Kilcullen individua tre possibili approcci strategici attualmente a disposizione degli Stati Uniti: a) il rilancio (double-down) del predominio militare convenzionale americano correlato a un rilancio dell’interventismo liberale e neoconservatore nel mondo; b) la presa d’atto dell’inevitabile declino e dell’insostenibilità del primato americano nel mondo, di cui Obama e Trump si sono fatti interpreti in maniera diversa; c) lo sviluppo di un nuovo modello militare americano incentrato sull’adozione di metodi e tecnologie sostenibili nel lungo termine e che ridefinisca a sua volta l’ambiente entro cui si collocano gli avversari dell’Occidente. Secondo l’autore le prime due opzioni risultano insostenibili nel medio-lungo termine per gli Stati Uniti e presentano meno possibilità di successo della terza opzione. Kilcullen propende per quest’ultima, ispirandosi all’approccio dell’impero bizantino per via della sua capacità di prolungare la sua esistenza politica per mille anni dopo la caduta di Roma. Lo sviluppo di un nuovo modello militare per gli Usa e per i propri alleati deve essere funzionale non ad assicurare il dominio sul campo di battaglia a breve termine bensì a tutelare gli interessi di lungo termine dell’Occidente in un mondo che, come osserva l’autore, non vedrà più il predomino americano nelle forme che aveva assunto alla fine della Guerra fredda.

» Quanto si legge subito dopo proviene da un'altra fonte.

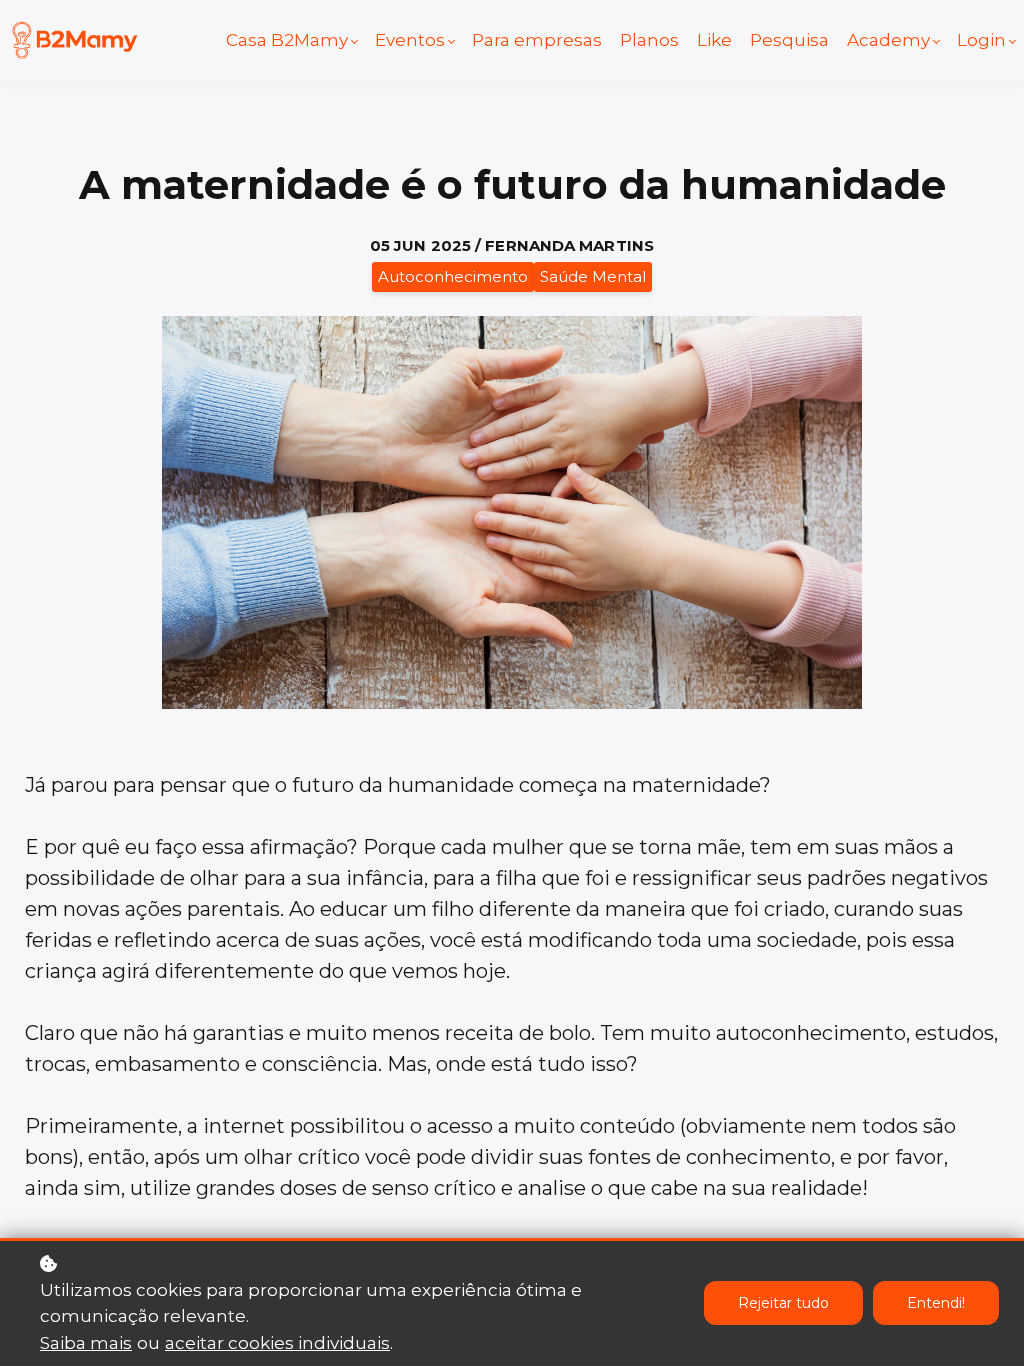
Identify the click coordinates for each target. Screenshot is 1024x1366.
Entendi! (936, 1303)
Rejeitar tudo (783, 1303)
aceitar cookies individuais (277, 1343)
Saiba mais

Il lavoro di Kilcullen ha il pregio non indifferente di offrire un bilancio ponderato della storia militare del mondo dalla fine della Guerra fredda ad oggi, unendo al rigore di una originale analisi concettuale le lezioni apprese alla propria prolungata esperienza sul campo. Il volume non invita solo a ripensare criticamente l’esperienza maturata negli ultimi due decenni in Medio Oriente e in Africa – un compito in sé molto impegnativo – ma invita anche a mettere a fuoco con maggiore chiarezza le sfide che gli Stati Uniti e l’Occidente affrontando nell’attuale fase di transizione storica.

In quest’ottica l’analisi fornita da Kilcullen rappresenta un ottimo punto di partenza per una rinnovata riflessione anche da parte di quegli alleati europei degli Stati Uniti – tra cui l’Italia – che negli ultimi decenni hanno ridotto le risorse dedicate alla propria difesa facendo ampio affidamento sulla deterrenza strategica americana. Come illustra l’autore il mantenimento di capacità elevate in alcune aree chiave (caccia di quinta generazione, difesa missilistica, forze speciali, portaelicotteri d’assalto anfibio, sommergibili, cyber, Sigint) costituisce un presupposto indispensabile per lo sviluppo di un nuovo ed efficace modello militare occidentale. L’esempio fornito al riguardo da alleati come Regno Unito, Australia e Giappone – su cui Kilcullen richiama l’attenzione – rappresenta un valido punto di partenza per il nostro Paese, oggi alle prese con rinnovate e inedite sfide nello scenario mediterraneo, africano e mediorientale.